GUY RAZ, host:
New York City and its teachers union agreed this week to shut down what are disparagingly known as rubber rooms. They're the centers where suspended teachers, hundreds of them, are sent while being investigated for misconduct or incompetence.
Now, due to tenure, they can't be fired, and they can't return to the classroom until cleared. So some teachers have remained in limbo for years, doing nothing while still getting paid. But starting this fall, all that may change.
Beth Fertig of member station WNYC has our story.
Ms. BRANDI SCHEINER (Former Teacher): The first day we were re-assigned here, I fell. We have photographs.
BETH FERTIG: Brandi Scheiner points to the gravel path. She's a former elementary teacher. We're on our way to what looks like a compound of red trailers outside a high school. At least 120 teachers are assigned to these 11 trailers.
Ms. SCHEINER: When we got here, there was only two tables.
FERTIG: Scheiner looks around the fluorescent-lit room. She shows me clusters of desks and a bulletin board she decorated.
Ms. SCHEINER: So I set it up this way, you know, like the way you would set it up in a classroom.
FERTIG: The bulletin board looks like what you'd see in an elementary school, only it's covered with newspaper clippings instead of vocabulary words. Scheiner was suspended when her principal accused her of incompetence. She has spent more than two school years sitting in rubber rooms. She's 57 now and claims it was really a case of age discrimination.
Unidentified Man: How are you doing in retirement, kiddo?
Ms. SCHEINER: Well, it's an adjustment.
FERTIG: Scheiner qualified for a disability retirement this year because of an injured knee. So she's done with the rubber room and has just come back for a visit.
Ms. SCHEINER: You come here, and everybody's in the same situation, and if you've been in the rubber room a long enough time, when these new people came, we were able to calm them down because come here, they don't know why they're here, what is this place, what does it mean. So the old timers are able to say okay, relax.
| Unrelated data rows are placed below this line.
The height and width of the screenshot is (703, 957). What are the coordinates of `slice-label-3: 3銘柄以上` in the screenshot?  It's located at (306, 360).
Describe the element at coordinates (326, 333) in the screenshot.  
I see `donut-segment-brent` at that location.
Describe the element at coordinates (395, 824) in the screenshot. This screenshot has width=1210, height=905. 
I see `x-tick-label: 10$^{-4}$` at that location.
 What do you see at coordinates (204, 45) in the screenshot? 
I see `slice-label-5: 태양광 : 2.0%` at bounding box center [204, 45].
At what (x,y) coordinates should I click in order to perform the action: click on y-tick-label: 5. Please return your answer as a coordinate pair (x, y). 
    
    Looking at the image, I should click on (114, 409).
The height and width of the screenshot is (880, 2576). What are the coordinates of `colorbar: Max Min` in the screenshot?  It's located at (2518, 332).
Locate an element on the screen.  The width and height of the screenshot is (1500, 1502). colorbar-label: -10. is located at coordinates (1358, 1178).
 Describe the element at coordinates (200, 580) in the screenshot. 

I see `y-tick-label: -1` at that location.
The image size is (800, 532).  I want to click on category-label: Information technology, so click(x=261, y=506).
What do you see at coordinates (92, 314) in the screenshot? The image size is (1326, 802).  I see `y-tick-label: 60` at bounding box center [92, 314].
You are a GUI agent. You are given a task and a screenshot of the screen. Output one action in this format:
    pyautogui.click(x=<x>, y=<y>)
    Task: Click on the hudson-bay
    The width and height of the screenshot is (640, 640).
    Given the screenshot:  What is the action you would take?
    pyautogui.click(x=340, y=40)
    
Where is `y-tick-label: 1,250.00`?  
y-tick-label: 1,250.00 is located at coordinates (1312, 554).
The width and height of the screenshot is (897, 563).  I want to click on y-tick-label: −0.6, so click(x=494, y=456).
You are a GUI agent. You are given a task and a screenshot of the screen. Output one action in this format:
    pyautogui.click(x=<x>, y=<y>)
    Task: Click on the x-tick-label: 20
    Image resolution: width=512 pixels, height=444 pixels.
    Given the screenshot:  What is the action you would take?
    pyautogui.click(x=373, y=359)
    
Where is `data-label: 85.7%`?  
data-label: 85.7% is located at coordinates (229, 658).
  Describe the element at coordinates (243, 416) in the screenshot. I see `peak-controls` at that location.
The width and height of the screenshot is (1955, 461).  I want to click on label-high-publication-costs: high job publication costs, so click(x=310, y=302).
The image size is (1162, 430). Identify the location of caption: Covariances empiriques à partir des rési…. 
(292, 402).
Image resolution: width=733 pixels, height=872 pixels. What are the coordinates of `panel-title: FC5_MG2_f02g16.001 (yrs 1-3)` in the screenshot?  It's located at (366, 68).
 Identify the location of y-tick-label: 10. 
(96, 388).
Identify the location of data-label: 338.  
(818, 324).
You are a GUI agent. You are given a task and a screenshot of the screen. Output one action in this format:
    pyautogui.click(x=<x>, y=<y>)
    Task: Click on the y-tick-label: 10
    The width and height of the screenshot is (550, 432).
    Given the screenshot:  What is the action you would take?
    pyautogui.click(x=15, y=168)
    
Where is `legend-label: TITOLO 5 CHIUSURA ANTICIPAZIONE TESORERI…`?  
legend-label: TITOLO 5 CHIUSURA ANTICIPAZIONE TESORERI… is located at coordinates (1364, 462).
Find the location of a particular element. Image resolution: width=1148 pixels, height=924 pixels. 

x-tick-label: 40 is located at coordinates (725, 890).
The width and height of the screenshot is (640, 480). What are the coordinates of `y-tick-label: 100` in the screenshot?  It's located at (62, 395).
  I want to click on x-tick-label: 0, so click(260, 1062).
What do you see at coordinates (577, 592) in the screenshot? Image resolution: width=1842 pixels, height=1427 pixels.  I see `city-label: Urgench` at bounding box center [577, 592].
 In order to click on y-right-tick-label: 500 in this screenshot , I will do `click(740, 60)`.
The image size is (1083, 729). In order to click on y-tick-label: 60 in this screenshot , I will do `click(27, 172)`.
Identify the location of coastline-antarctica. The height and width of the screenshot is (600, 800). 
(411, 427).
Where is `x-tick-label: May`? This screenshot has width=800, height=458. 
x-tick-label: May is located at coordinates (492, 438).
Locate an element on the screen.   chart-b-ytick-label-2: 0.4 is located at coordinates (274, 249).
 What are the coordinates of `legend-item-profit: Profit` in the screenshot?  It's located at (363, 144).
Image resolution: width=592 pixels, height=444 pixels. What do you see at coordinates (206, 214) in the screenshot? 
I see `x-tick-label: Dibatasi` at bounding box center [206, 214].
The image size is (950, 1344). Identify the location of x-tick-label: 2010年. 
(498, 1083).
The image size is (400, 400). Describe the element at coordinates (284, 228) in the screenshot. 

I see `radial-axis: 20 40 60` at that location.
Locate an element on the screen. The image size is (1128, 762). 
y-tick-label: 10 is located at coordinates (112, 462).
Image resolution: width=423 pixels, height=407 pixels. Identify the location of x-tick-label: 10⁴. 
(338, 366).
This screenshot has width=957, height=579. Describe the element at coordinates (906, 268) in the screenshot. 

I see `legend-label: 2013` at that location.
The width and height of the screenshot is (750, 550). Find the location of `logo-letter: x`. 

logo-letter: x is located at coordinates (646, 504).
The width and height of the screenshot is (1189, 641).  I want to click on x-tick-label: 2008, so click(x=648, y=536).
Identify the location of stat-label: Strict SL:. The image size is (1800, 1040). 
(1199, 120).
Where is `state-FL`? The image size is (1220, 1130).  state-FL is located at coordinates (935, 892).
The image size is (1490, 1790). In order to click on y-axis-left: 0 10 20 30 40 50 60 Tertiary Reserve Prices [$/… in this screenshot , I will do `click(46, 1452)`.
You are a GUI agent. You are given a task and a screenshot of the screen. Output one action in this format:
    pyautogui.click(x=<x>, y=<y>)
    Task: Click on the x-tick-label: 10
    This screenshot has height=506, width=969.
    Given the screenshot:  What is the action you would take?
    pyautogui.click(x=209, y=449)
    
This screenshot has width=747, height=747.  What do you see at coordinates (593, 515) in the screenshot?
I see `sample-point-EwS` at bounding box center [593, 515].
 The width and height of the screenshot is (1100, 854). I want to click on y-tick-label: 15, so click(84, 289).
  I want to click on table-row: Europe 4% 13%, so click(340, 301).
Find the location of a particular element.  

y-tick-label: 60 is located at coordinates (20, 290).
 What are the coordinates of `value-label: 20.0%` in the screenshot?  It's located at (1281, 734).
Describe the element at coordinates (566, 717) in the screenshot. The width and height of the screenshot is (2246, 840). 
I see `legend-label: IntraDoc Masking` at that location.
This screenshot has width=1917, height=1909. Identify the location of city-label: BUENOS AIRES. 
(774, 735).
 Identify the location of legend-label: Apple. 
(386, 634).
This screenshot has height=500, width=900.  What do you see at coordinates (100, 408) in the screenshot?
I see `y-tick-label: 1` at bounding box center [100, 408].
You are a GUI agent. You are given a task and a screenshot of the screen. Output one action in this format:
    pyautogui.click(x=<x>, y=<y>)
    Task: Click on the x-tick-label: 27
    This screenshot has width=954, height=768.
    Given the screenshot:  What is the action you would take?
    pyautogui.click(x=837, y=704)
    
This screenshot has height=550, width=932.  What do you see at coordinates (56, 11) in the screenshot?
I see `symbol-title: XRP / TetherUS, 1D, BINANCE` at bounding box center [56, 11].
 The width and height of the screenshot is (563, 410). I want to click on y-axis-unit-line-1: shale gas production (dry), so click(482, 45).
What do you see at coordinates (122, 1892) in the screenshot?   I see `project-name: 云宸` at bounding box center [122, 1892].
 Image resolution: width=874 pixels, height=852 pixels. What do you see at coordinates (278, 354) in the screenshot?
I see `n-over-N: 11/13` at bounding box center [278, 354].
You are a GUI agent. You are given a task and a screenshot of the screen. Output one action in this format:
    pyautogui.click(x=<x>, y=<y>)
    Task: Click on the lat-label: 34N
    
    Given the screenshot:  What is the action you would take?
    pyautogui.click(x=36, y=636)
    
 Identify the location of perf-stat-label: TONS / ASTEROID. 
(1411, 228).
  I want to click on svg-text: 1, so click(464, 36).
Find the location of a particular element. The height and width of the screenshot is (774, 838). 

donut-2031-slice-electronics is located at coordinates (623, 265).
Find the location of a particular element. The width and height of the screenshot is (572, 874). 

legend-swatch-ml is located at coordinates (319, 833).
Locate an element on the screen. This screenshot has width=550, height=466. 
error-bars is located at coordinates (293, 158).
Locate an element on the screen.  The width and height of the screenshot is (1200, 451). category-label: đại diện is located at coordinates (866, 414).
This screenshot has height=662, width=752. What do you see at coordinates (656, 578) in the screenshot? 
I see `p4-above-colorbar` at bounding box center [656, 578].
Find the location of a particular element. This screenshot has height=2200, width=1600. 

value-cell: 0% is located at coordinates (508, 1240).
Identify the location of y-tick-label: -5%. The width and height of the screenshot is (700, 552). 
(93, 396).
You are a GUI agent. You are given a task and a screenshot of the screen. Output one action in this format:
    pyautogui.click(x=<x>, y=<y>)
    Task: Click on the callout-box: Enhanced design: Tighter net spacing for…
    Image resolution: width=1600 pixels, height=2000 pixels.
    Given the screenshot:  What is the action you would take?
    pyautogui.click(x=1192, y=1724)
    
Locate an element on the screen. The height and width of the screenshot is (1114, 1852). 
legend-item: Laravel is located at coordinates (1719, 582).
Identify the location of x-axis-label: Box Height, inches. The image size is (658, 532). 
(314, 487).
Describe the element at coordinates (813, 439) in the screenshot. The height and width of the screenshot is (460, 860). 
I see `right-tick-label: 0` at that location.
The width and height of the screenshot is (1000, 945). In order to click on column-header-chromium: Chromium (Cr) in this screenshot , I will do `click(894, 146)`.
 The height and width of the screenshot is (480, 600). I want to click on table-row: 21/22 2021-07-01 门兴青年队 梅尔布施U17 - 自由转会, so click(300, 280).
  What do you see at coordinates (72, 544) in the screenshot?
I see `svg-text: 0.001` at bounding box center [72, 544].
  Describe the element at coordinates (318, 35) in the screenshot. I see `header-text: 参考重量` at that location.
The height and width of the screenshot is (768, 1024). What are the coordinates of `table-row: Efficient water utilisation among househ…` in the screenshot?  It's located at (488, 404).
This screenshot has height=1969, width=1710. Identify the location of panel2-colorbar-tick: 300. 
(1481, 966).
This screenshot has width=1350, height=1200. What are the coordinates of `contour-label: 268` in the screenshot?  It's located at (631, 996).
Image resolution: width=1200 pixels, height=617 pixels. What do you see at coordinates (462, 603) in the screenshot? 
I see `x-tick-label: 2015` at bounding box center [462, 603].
You know, here, play dominos, play cards, and we let them talk. Then we start explaining the process. There's no way out.
FERTIG: There is frustration, anger and even a sense of persecution among these rubber-room teachers. Those who spoke to me all claim they were sent here on trumped-up charges. The teachers say there are usually 20 people or more assigned to each trailer.
Ms. JULIANNE POLITO(ph) (Former Principal): And then we kind of routinely sit in the same seats.
FERTIG: Julianne Polito describes a typical day.
Ms. POLITO: People will move from that table so that they can play games at some point in the afternoon, and these because these are students' desks from a classroom, I mean, no one can sit there for eight hours, six hours. That's ridiculous.
FERTIG: Polito is a former principal who was demoted to teacher. She's been repeatedly sent to the rubber room on accusations of corporal punishment, allegations she strongly denies. And the city has never brought charges against her. She sets up her laptop computer while a man at another table reads a newspaper. He says his name is Dean Henry and that he taught special ed at a middle school until September. That was when he got his third unsatisfactory rating and was accused of incompetence.
Mr. DEAN HENRY: I would receive my charges, but I have yet to be contacted by a lawyer. So I really don't know when that's going to be. So I'm just sitting here waiting.
FERTIG: There hasn't been a hearing or anything?
Mr. HENRY: No, no, no hearing, nothing. You know, people are under the impression that we are here just lollygagging and just hanging out, but you know, the process is, it's a very uncomfortable one. And we really don't know how long it's going to take.
FERTIG: The deal struck by Mayor Michael Bloomberg's administration and the teachers' union should clear the rubber rooms by the end of December by speeding up the investigation and hearing process. There are currently 550 teachers and another 100 education department staffers sitting in them, at a cost to the city of more than $30 million a year.
For NPR News, I'm Beth Fertig in New York.